Count the lines in the material below that contain the string "accomplish" with matching case, and reply with the number alone.

======== Stored data

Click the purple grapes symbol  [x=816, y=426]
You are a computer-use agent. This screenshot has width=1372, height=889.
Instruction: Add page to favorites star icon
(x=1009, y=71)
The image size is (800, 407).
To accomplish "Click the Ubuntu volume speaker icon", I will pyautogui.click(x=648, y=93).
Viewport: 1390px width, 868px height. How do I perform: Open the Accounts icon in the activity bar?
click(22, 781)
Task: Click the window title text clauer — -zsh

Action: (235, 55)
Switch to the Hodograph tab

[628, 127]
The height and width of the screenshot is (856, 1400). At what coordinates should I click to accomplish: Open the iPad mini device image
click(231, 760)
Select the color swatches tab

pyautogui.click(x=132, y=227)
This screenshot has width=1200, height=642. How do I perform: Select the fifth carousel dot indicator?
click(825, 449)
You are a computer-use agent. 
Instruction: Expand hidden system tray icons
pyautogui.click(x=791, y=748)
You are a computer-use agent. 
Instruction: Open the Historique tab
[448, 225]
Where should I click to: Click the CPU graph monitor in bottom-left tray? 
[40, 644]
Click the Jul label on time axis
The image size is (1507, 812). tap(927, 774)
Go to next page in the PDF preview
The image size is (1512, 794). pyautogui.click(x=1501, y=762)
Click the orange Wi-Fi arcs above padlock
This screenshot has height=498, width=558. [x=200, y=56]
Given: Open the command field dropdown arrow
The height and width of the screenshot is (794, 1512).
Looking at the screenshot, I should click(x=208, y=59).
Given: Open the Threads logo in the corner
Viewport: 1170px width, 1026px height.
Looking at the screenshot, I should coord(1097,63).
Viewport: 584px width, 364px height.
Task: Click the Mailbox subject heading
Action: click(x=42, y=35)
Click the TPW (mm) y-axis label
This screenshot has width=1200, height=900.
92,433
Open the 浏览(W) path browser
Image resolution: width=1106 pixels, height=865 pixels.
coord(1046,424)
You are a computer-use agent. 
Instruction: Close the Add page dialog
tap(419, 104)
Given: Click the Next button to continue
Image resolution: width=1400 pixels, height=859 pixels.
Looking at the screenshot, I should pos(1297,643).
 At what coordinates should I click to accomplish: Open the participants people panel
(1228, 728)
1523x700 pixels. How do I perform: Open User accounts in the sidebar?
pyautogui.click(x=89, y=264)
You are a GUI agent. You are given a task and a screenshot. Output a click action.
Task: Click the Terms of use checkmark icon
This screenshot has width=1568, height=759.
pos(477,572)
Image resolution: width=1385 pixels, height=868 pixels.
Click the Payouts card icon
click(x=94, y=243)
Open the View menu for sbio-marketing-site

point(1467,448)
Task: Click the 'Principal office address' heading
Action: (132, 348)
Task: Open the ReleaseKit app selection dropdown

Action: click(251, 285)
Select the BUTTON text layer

================

Answer to this exercise:
3